[OBJECTIVE]
Copy the following data line for line, with no changes.

[LISTED ENTRIES]
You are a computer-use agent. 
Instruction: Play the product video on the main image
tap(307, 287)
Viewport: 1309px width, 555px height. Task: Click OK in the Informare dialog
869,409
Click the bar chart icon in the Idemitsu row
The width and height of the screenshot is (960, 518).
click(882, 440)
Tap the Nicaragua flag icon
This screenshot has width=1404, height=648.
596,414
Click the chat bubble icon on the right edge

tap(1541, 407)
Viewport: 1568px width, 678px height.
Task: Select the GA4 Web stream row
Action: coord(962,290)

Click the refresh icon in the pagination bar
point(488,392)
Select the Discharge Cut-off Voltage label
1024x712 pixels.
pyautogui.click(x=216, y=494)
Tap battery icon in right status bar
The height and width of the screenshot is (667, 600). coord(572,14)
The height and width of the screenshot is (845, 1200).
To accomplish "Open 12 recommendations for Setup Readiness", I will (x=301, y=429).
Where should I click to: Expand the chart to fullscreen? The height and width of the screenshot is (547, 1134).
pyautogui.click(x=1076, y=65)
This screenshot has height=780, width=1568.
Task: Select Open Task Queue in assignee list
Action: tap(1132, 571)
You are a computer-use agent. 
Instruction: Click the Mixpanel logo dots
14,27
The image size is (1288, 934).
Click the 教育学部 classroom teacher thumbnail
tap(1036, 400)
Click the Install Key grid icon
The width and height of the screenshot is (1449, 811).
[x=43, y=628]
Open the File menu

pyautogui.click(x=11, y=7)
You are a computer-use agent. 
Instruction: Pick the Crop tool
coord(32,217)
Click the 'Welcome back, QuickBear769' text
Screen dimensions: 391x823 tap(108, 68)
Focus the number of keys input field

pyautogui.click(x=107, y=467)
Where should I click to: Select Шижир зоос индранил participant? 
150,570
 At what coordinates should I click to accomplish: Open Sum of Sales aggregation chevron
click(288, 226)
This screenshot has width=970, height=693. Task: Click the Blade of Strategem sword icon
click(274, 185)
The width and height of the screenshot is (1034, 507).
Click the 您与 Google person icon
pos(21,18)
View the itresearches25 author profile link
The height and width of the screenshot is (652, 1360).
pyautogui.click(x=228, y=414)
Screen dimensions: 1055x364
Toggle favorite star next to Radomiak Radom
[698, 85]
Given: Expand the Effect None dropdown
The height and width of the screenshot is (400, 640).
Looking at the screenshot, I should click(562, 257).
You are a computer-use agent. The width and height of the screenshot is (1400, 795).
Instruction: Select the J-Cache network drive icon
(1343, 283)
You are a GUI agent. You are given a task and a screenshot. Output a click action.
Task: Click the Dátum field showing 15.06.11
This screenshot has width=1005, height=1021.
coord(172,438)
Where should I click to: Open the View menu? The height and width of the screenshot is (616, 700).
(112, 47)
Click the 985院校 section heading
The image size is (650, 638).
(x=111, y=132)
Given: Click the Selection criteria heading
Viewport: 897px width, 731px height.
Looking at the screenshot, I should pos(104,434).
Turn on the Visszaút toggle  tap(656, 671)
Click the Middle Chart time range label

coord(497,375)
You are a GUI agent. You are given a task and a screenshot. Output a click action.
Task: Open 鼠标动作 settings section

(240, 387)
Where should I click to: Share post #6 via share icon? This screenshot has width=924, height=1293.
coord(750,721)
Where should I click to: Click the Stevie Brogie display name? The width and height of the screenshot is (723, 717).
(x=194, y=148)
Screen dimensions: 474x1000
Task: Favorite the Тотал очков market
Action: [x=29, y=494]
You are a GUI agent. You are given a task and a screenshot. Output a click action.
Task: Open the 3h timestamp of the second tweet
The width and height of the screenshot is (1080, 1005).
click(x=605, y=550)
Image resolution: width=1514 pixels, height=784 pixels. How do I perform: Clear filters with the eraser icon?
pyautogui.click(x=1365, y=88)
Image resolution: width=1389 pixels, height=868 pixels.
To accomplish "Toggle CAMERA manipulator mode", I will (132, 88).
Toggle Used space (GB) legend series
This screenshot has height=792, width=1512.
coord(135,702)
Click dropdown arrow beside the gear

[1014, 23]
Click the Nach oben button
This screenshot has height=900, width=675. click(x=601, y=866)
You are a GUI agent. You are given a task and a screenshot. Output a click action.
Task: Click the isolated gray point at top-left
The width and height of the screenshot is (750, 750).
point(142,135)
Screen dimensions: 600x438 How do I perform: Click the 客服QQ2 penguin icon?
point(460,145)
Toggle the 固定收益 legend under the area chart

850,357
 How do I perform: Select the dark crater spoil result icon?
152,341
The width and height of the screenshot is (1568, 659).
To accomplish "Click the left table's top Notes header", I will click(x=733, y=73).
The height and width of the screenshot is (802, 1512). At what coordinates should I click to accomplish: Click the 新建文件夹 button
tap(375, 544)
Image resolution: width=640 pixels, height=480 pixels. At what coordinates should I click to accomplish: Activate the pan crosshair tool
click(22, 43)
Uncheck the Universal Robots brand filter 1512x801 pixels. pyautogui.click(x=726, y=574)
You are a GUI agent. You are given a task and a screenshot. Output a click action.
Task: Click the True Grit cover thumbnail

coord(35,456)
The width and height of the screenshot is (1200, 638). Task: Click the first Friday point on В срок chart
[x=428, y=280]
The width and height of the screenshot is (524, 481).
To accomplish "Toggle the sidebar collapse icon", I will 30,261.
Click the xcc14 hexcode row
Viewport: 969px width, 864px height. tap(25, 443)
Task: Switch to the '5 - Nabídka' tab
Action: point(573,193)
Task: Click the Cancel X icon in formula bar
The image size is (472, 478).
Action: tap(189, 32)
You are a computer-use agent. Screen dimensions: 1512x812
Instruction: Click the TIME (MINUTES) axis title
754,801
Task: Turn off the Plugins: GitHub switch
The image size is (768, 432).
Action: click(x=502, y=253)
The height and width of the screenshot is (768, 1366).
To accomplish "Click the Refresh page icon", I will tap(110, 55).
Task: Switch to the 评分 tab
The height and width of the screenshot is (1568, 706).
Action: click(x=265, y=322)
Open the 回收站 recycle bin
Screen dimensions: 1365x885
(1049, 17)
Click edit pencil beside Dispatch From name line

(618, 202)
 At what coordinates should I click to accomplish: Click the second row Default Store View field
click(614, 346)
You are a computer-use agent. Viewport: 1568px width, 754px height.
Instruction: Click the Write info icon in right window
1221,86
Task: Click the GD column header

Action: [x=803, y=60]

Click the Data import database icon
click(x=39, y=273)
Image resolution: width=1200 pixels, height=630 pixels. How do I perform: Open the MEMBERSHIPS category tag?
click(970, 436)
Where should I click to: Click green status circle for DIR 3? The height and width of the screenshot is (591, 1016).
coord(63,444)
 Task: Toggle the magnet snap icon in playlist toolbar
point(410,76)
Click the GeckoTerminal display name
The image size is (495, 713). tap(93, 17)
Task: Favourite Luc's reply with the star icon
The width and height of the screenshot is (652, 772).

[ANSWER TO THE PROBLEM]
You are a computer-use agent. 
Instruction: Play the product video on the main image
tap(307, 287)
Viewport: 1309px width, 555px height. Task: Click OK in the Informare dialog
869,409
Click the bar chart icon in the Idemitsu row
The width and height of the screenshot is (960, 518).
click(882, 440)
Tap the Nicaragua flag icon
This screenshot has width=1404, height=648.
596,414
Click the chat bubble icon on the right edge

tap(1541, 407)
Viewport: 1568px width, 678px height.
Task: Select the GA4 Web stream row
Action: coord(962,290)

Click the refresh icon in the pagination bar
point(488,392)
Select the Discharge Cut-off Voltage label
1024x712 pixels.
pyautogui.click(x=216, y=494)
Tap battery icon in right status bar
The height and width of the screenshot is (667, 600). coord(572,14)
The height and width of the screenshot is (845, 1200).
To accomplish "Open 12 recommendations for Setup Readiness", I will (x=301, y=429).
Where should I click to: Expand the chart to fullscreen? The height and width of the screenshot is (547, 1134).
pyautogui.click(x=1076, y=65)
This screenshot has height=780, width=1568.
Task: Select Open Task Queue in assignee list
Action: tap(1132, 571)
You are a computer-use agent. 
Instruction: Click the Mixpanel logo dots
14,27
The image size is (1288, 934).
Click the 教育学部 classroom teacher thumbnail
tap(1036, 400)
Click the Install Key grid icon
The width and height of the screenshot is (1449, 811).
[x=43, y=628]
Open the File menu

pyautogui.click(x=11, y=7)
You are a computer-use agent. 
Instruction: Pick the Crop tool
coord(32,217)
Click the 'Welcome back, QuickBear769' text
Screen dimensions: 391x823 tap(108, 68)
Focus the number of keys input field

pyautogui.click(x=107, y=467)
Where should I click to: Select Шижир зоос индранил participant? 
150,570
 At what coordinates should I click to accomplish: Open Sum of Sales aggregation chevron
click(288, 226)
This screenshot has width=970, height=693. Task: Click the Blade of Strategem sword icon
click(274, 185)
The width and height of the screenshot is (1034, 507).
Click the 您与 Google person icon
pos(21,18)
View the itresearches25 author profile link
The height and width of the screenshot is (652, 1360).
pyautogui.click(x=228, y=414)
Screen dimensions: 1055x364
Toggle favorite star next to Radomiak Radom
[698, 85]
Given: Expand the Effect None dropdown
The height and width of the screenshot is (400, 640).
Looking at the screenshot, I should click(562, 257).
You are a computer-use agent. The width and height of the screenshot is (1400, 795).
Instruction: Select the J-Cache network drive icon
(1343, 283)
You are a GUI agent. You are given a task and a screenshot. Output a click action.
Task: Click the Dátum field showing 15.06.11
This screenshot has width=1005, height=1021.
coord(172,438)
Where should I click to: Open the View menu? The height and width of the screenshot is (616, 700).
(112, 47)
Click the 985院校 section heading
The image size is (650, 638).
(x=111, y=132)
Given: Click the Selection criteria heading
Viewport: 897px width, 731px height.
Looking at the screenshot, I should pos(104,434).
Turn on the Visszaút toggle  tap(656, 671)
Click the Middle Chart time range label

coord(497,375)
You are a GUI agent. You are given a task and a screenshot. Output a click action.
Task: Open 鼠标动作 settings section

(240, 387)
Where should I click to: Share post #6 via share icon? This screenshot has width=924, height=1293.
coord(750,721)
Where should I click to: Click the Stevie Brogie display name? The width and height of the screenshot is (723, 717).
(x=194, y=148)
Screen dimensions: 474x1000
Task: Favorite the Тотал очков market
Action: [x=29, y=494]
You are a GUI agent. You are given a task and a screenshot. Output a click action.
Task: Open the 3h timestamp of the second tweet
The width and height of the screenshot is (1080, 1005).
click(x=605, y=550)
Image resolution: width=1514 pixels, height=784 pixels. How do I perform: Clear filters with the eraser icon?
pyautogui.click(x=1365, y=88)
Image resolution: width=1389 pixels, height=868 pixels.
To accomplish "Toggle CAMERA manipulator mode", I will (132, 88).
Toggle Used space (GB) legend series
This screenshot has height=792, width=1512.
coord(135,702)
Click dropdown arrow beside the gear

[1014, 23]
Click the Nach oben button
This screenshot has height=900, width=675. click(x=601, y=866)
You are a GUI agent. You are given a task and a screenshot. Output a click action.
Task: Click the isolated gray point at top-left
The width and height of the screenshot is (750, 750).
point(142,135)
Screen dimensions: 600x438 How do I perform: Click the 客服QQ2 penguin icon?
point(460,145)
Toggle the 固定收益 legend under the area chart

850,357
 How do I perform: Select the dark crater spoil result icon?
152,341
The width and height of the screenshot is (1568, 659).
To accomplish "Click the left table's top Notes header", I will click(x=733, y=73).
The height and width of the screenshot is (802, 1512). At what coordinates should I click to accomplish: Click the 新建文件夹 button
tap(375, 544)
Image resolution: width=640 pixels, height=480 pixels. At what coordinates should I click to accomplish: Activate the pan crosshair tool
click(22, 43)
Uncheck the Universal Robots brand filter 1512x801 pixels. pyautogui.click(x=726, y=574)
You are a GUI agent. You are given a task and a screenshot. Output a click action.
Task: Click the True Grit cover thumbnail

coord(35,456)
The width and height of the screenshot is (1200, 638). Task: Click the first Friday point on В срок chart
[x=428, y=280]
The width and height of the screenshot is (524, 481).
To accomplish "Toggle the sidebar collapse icon", I will 30,261.
Click the xcc14 hexcode row
Viewport: 969px width, 864px height. tap(25, 443)
Task: Switch to the '5 - Nabídka' tab
Action: point(573,193)
Task: Click the Cancel X icon in formula bar
The image size is (472, 478).
Action: tap(189, 32)
You are a computer-use agent. Screen dimensions: 1512x812
Instruction: Click the TIME (MINUTES) axis title
754,801
Task: Turn off the Plugins: GitHub switch
The image size is (768, 432).
Action: click(x=502, y=253)
The height and width of the screenshot is (768, 1366).
To accomplish "Click the Refresh page icon", I will tap(110, 55).
Task: Switch to the 评分 tab
The height and width of the screenshot is (1568, 706).
Action: click(x=265, y=322)
Open the 回收站 recycle bin
Screen dimensions: 1365x885
(1049, 17)
Click edit pencil beside Dispatch From name line

(618, 202)
 At what coordinates should I click to accomplish: Click the second row Default Store View field
click(614, 346)
You are a computer-use agent. Viewport: 1568px width, 754px height.
Instruction: Click the Write info icon in right window
1221,86
Task: Click the GD column header

Action: [x=803, y=60]

Click the Data import database icon
click(x=39, y=273)
Image resolution: width=1200 pixels, height=630 pixels. How do I perform: Open the MEMBERSHIPS category tag?
click(970, 436)
Where should I click to: Click green status circle for DIR 3? The height and width of the screenshot is (591, 1016).
coord(63,444)
 Task: Toggle the magnet snap icon in playlist toolbar
point(410,76)
Click the GeckoTerminal display name
The image size is (495, 713). tap(93, 17)
Task: Favourite Luc's reply with the star icon
The width and height of the screenshot is (652, 772).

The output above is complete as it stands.